Serious Sam 2’de bölüm başlarında otomatik save oluyor. Siz de isterseniz Quick
Save veya normal olarak oyununuzu kayıt edebiliyorsunuz. Kayıtlar dışında bir de
haklarınız yer alıyor. Super Mario’da yer aldığı gibi Serious Sam 2’de de böyle
bir uygulama var. Bu kayıt etmeyi unutan oyuncular için iyi bir uygulama.
Öldüğünüz zaman sizi yaptığınız görevin belli olan bir yerinde spawn ediyor.
Oyun içinde öldürdüğünüz yaratıklardan ve çevrede topladığınız paralardan puan
kazanıyorsunuz. Bu puanlar oyun sonunda skor tablosuna yansıyor. Bunların
dışında kazandığınız puanlar ile hak kazanabiliyorsunuz. Hak kazandığınız zaman
Extra Life olarak ekranda yazı çıkıyor.

Sinir Sistemi

Multiplayer mod’u, oyunun hep aynı giden atmosferini biraz değiştirmek için iyi
geliyor.
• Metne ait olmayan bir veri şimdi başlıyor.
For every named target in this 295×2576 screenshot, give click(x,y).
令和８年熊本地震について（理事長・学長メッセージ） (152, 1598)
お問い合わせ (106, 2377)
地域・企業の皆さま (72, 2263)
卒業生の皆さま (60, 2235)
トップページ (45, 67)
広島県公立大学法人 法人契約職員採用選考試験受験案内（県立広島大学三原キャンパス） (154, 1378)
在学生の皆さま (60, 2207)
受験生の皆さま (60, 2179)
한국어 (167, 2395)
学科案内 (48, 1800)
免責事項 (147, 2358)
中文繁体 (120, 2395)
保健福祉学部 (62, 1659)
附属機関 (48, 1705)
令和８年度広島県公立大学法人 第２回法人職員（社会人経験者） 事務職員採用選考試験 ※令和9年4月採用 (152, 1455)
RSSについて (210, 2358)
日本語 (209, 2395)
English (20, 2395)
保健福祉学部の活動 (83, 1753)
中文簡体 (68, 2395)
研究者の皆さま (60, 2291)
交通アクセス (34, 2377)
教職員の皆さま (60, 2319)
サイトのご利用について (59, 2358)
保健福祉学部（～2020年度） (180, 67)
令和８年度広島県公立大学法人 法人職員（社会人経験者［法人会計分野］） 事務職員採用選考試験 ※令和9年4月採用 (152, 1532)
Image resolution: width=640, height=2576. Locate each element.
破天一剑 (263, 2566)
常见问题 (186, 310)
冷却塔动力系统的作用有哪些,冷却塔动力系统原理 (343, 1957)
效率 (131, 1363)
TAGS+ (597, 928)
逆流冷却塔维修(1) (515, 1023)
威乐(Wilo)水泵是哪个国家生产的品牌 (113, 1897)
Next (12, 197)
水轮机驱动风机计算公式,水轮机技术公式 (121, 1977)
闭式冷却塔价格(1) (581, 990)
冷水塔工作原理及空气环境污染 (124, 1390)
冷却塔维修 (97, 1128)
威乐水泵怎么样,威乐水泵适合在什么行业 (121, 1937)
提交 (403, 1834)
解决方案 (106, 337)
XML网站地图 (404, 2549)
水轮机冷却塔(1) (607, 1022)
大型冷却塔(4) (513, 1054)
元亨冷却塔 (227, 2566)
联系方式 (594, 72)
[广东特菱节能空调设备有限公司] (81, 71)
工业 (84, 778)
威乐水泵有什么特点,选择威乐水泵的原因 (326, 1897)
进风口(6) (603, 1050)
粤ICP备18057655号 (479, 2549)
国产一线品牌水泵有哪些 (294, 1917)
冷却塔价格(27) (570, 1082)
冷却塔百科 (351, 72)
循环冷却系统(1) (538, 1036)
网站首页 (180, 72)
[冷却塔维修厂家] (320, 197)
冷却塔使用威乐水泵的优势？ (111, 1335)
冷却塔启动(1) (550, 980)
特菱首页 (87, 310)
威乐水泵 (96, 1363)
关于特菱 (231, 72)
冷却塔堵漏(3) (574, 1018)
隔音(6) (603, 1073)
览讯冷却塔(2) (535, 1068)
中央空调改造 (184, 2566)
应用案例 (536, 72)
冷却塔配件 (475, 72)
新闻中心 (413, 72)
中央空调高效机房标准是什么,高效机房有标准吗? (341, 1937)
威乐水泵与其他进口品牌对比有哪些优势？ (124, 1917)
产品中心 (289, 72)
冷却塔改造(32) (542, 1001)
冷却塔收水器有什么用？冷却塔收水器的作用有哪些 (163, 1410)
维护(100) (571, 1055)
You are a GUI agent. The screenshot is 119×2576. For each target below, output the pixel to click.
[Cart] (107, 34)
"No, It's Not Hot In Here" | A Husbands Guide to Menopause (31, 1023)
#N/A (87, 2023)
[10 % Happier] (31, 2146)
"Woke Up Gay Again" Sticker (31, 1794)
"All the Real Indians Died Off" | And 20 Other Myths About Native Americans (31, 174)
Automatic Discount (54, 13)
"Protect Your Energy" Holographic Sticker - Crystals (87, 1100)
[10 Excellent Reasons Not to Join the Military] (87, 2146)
Arkadaşlarınız ile kapışamadığınız çoklu mod’da Single Player
görevlerini beraber yapabiliyoruz (İsteyen olursa Friendly Fire seçeneğini açıp
Co – op modunda arkadaşlarınıza ateş edebilirsiniz). Aynı anda 16 kişinin
oynayabileceği bölümde oyuncu sayısına göre düşman sayısı da artıyor.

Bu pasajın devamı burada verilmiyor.